Without entering into the technical details, both projects suffered at varying degree from a cardinal sin. Open source development is not a spectator sport. You do not create an ecosystem or a community of developer. You do not demand contribution, you earn it. The only way open source projects are successful is if their main sponsors actively contribute (code, not diagrams or specs) and if the code goes into production and its benefits are easily illustrated. In both cases, most operators have opted on relying heavily on third party to develop what they envisioned, with insufficient real life experience to ensure the results were up to the task. Only those who roll their sleeves and develop really benefit from the projects.
Openstack was, in comparison, already a successful ecosystem and open source development forum when telco operators tried to bend it to their purpose. It had been deployed in many industries, ranging from banking, insurances, transportation, manufacturing, etc... and had a large developer community. Operators thought that piggybacking on this community would accelerate development and of an OpenStack suited for telco operation. The first efforts were to introduce traditional telco requirements (high availability, geo redundancy, granular scalability...) into a model that was fundamentally a best effort IT cloud infrastructure management. As I wrote 6 years ago, OpenStack at that stage was ill-suited for the telco environment. And it remained so. Operators resisted hiring engineers and coding sufficient functions into OpenStack to make it telco grade, instead relying on their traditional telco vendors to do the heavy lifting for them.

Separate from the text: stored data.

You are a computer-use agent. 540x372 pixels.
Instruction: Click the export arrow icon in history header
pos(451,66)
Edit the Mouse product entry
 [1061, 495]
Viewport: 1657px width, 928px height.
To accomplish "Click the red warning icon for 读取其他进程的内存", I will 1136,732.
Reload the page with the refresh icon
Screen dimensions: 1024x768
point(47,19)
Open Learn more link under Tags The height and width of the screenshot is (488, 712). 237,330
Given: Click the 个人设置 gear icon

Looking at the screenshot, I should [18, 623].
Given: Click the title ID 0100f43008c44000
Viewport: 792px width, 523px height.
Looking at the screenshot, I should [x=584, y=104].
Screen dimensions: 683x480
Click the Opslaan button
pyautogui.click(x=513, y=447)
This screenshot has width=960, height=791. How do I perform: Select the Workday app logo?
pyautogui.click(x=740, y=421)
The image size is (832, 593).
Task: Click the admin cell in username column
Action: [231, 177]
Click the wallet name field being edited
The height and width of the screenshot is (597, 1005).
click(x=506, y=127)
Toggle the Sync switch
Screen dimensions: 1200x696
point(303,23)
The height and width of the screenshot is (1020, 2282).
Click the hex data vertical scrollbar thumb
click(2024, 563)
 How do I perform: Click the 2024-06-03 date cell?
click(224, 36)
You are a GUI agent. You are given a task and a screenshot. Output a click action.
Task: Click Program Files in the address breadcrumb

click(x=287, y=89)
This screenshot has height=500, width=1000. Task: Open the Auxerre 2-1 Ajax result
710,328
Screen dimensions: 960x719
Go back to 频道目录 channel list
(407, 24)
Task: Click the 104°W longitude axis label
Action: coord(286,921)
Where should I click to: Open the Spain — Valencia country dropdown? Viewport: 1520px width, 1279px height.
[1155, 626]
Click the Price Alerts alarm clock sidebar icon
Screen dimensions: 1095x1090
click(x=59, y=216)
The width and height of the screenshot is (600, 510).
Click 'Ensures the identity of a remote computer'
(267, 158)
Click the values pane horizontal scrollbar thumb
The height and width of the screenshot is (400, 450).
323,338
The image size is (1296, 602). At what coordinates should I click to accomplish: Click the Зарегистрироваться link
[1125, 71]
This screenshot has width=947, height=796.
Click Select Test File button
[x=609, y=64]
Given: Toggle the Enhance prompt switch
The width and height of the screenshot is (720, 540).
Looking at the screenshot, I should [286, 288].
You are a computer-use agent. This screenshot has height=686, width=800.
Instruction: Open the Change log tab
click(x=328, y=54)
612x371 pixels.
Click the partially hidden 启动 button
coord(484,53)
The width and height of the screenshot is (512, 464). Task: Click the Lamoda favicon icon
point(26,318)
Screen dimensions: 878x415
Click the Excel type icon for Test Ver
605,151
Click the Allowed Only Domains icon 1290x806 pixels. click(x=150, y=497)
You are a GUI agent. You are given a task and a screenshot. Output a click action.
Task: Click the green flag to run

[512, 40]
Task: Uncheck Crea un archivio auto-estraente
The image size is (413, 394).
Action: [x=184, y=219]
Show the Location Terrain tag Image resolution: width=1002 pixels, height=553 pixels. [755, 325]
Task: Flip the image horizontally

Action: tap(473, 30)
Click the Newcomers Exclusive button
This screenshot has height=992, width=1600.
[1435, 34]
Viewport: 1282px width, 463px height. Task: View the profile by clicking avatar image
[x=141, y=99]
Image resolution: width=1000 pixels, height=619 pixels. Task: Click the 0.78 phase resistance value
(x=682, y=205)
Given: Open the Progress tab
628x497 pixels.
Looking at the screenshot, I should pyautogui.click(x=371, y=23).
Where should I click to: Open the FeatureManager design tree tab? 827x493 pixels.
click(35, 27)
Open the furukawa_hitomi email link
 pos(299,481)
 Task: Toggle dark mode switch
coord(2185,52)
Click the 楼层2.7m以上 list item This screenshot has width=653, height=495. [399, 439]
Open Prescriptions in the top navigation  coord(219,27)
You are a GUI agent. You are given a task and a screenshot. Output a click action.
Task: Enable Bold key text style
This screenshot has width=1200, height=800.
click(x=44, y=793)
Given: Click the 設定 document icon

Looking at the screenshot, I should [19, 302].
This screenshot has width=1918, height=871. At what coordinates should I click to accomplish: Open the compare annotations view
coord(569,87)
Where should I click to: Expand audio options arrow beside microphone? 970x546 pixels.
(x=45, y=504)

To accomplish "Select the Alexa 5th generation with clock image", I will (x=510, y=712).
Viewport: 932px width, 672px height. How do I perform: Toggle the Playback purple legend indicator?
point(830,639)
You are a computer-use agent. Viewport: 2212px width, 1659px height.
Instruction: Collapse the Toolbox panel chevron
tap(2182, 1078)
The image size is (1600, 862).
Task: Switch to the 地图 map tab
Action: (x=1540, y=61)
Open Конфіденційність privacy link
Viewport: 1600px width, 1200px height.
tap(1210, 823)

The lessons here are simple.
If you want to build a network that is open by design, to ensure vendor independence, you need to manage the control layer yourself. In all likeliness, tring to specify it and asking others to build it for you will fail if you've never built one before yourself.
Open source can be a good starting point, if you want to iterate and learn fast, prototype and test, get smart enough to know what is mature, what can should be bought, what should be developed and where is differential value. Don't expect open source to be a means for others to do your labour. The only way you get more out of open source than you put in is a long term investment with real contribution, not just guidance and governance.